# [GOAL OF THE EXERCISE]
Look below for the line containing "[OpenEdition] Les actualités" and the line containing "Accompagner le programme"; repeat exactly those two lines and all lines between them, and nothing else.

Data excerpts

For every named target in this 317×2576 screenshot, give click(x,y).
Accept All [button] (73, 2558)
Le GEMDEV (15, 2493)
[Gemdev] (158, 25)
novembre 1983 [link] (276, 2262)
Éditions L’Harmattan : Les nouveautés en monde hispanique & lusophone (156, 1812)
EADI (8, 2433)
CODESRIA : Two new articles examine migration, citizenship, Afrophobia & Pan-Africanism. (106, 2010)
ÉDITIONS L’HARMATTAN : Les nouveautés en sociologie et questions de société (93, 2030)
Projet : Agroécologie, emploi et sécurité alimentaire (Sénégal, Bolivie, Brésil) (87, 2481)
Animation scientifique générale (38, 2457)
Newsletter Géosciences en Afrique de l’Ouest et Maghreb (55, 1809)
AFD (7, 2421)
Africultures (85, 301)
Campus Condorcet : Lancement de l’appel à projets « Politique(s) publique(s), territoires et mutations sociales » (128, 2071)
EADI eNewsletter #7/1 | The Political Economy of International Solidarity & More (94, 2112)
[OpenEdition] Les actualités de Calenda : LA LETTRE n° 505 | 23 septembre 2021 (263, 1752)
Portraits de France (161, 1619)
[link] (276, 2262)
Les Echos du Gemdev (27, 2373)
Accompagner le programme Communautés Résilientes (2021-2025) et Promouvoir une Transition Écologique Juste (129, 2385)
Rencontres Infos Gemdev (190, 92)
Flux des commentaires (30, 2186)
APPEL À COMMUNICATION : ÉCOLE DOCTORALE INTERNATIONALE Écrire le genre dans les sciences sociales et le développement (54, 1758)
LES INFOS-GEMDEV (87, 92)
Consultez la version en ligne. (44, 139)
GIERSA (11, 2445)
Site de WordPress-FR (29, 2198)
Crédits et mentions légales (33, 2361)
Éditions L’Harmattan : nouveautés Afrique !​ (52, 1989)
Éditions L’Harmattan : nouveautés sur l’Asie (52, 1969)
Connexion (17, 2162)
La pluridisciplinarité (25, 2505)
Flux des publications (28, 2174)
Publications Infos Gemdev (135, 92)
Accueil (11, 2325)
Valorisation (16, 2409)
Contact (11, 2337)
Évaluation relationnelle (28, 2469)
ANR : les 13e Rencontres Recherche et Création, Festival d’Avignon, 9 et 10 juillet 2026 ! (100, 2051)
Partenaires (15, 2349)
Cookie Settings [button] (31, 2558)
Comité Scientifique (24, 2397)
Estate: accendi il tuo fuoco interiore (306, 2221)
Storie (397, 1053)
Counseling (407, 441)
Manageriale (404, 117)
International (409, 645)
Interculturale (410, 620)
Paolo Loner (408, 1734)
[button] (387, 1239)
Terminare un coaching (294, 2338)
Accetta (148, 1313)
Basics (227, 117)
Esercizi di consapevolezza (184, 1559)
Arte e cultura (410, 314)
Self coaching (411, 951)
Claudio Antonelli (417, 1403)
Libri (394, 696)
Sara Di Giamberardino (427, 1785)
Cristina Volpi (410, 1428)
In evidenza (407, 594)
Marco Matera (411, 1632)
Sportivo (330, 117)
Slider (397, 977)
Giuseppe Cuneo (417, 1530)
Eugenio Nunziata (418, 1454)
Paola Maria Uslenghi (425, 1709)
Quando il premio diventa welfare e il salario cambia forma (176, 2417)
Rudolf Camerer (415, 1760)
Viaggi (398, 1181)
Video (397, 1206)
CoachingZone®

# [RESPONSE BOX]
[OpenEdition] Les actualités de Calenda : LA LETTRE n° 505 | 23 septembre 2021 (263, 1752)
Portraits de France (161, 1619)
[link] (276, 2262)
Les Echos du Gemdev (27, 2373)
Accompagner le programme Communautés Résilientes (2021-2025) et Promouvoir une Transition Écologique Juste (129, 2385)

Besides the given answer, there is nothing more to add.